Judging by the increasing size of the Sunday advertising insert package, the fall season is in full swing and the holidays are quickly approaching.
Two years ago, I wrote about predictions of impending doom for the pre-print industry. Well, here we are two years later and pre-prints show no sign of slowing down. While other alternatives do exist, advertisers and print media outlets have still not found a completely workable digital replacement for free-standing inserts (FSI) or, more importantly, coupons.
Print coupons continue to reign supreme, but electronic options are growing, and news media companies need to be ready and able to adapt.
While “extreme” couponing is somewhat of a fad that has come and gone, coupons continue to be popular, according to the 2015 industry promotion analysis produced by Inmar, a technology company that tracks and reports on the promotions industry. The report, which can be downloaded here, indicates that 2014 coupon usage remained steady compared to the previous five years and that the overall value of coupons was up 6.4% over 2013.
The survey shows that 65% of shoppers indicated their coupon usage remained consistent with previous years, and 27% reported their usage has increased thanks to digital alternatives such as load-to-card. Redemption of electronic coupons has grown 100%, although this represents only 1.8% of the total.
At the same time, redemption of print coupons fell to below 39% in 2014, down from 43% in 2010. Still 90% of coupons are still distributed via free-standing print inserts, so there’s no need to panic.
The immediate future of coupons and couponing seems secure as the youngest adults, Millennials, are avid coupon users. According to a survey by Valassis, 90% of Millennials use coupons and half of these indicated that they had increased their use of coupons in the past year.
And the good news is that 49% say they prefer clipping coupons from the newspaper or receiving them in the mail. This is far less, however, than the 67% of Baby Boomers who use print coupons.

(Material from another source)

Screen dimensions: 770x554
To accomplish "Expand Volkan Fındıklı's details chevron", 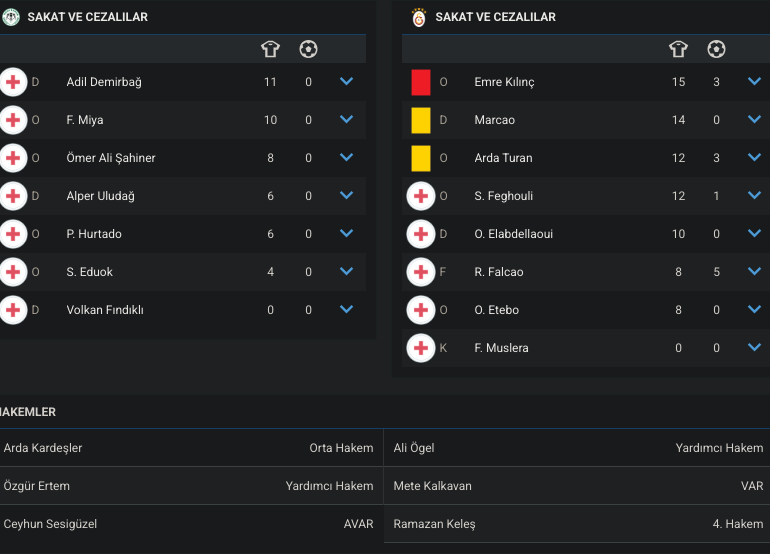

Tech-savvy Millennials use digital options far more than previous generations. According to a survey by coupons.com, two-thirds of Millennials believe that personalised, digital coupons are the wave of the future.
Retailers continue to look for ways to reduce the number of printed coupons they distribute. The cost of designing and distributing printed coupons is very high given the relatively low redemption rate.

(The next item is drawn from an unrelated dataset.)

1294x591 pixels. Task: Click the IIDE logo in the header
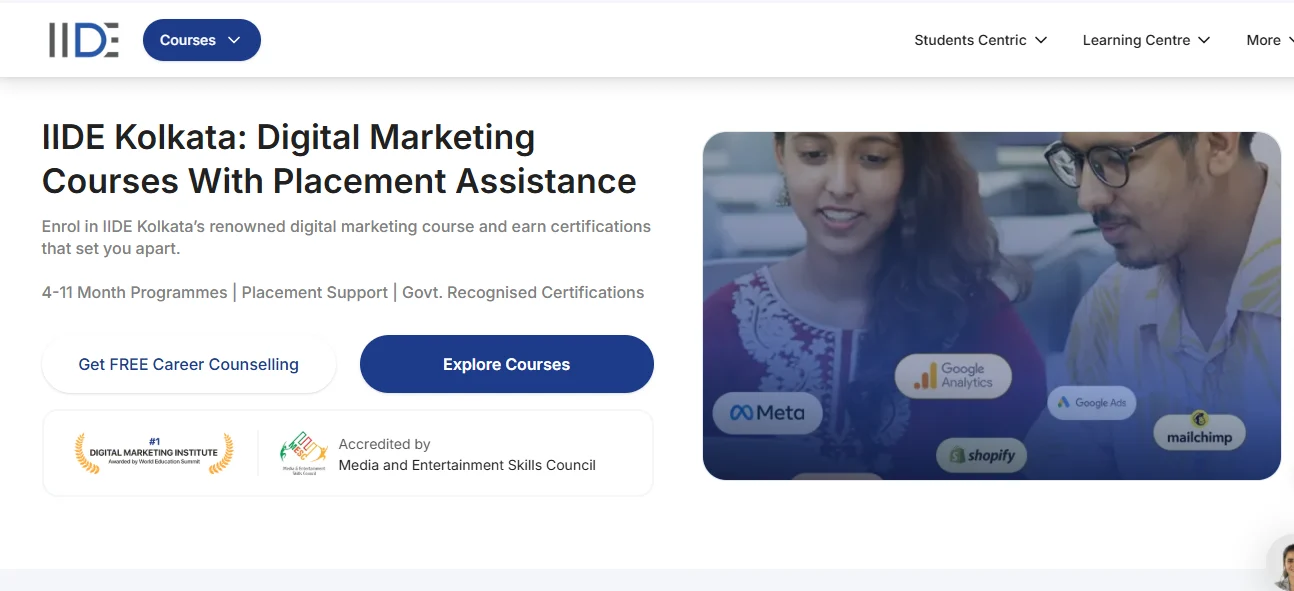point(83,39)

Many retailers, especially grocers, are testing electronic coupons on their Web sites and through apps, or simply distributed in-store via print or directly to smartphones.
In fact, many grocers are offering the option to order groceries online and providing coupons during the process, thus eliminating the in-store coupon experience all together.
Mobile coupon audiences are growing. According to a survey by Statistica, adult mobile coupon users are projected to reach 104 million in 2016, a 70% increase from just three years ago. In addition, 90% of all mobile users will look for a coupon next year.
In fact, 70% of all consumers want a coupon for products they buy most, and they want these to come in the form of personalised coupons sent to them by the retailers they buy from.
As smartphones continue to develop and as other technology such as wearable mobile electronic devices (i.e. Apple Watch) become more popular, the next wave of couponing will likely come in the form of data-driven, geographic targeting. Search will also be an efficient method for retailers and manufacturers to get their coupons into the hands of people who will use them.
News media companies need to be on top of this creative disruption. Marek Miller wrote an INMA blog post a couple of weeks ago about the Norwegian newspaper, Verden Gang, which recently tested location-based technology on its mobile app. It partnered with Coca-Cola and a local cinema.
When viewers arrived at the theater, they were presented with a coupon for a free Coca-Cola at the snack bar. After returning home, users were presented with an offer for a free movie ticket with the purchase of a ticket. The test resulted in 12% redemption at the snack bar and 16% returned to the theater and redeemed the free movie ticket.
There are many companies offering digital coupons and promotions, and some have been around for some time. Groupon, for example, is one of the most popular coupon Web sites and currently gets more than 30 million unique visitors each month.
Again, while they currently make up just a small portion of couponing, they represent a rapidly growing industry.
Tech-savvy Millennials will be very receptive to new couponing technologies, and print coupons may seem like a distant memory to their offspring.
News media companies tend to have an unfortunate habit of being reactive rather than being ahead of (or even leading) innovative changes in advertising, which has contributed to the slow adaptation of digital and mobile technologies.
If they are to survive the next creative disruption, which possibly could involve free-standing inserts and coupons, they need to be more proactive in entering and occupying the digital, mobile, and targeted FSI space.
Hopefully we learned a lesson from the rapid decline of classified advertising. While print FSIs and coupons continue to dominate today, when the right mix of technology comes along, they are likely to experience the same freefall.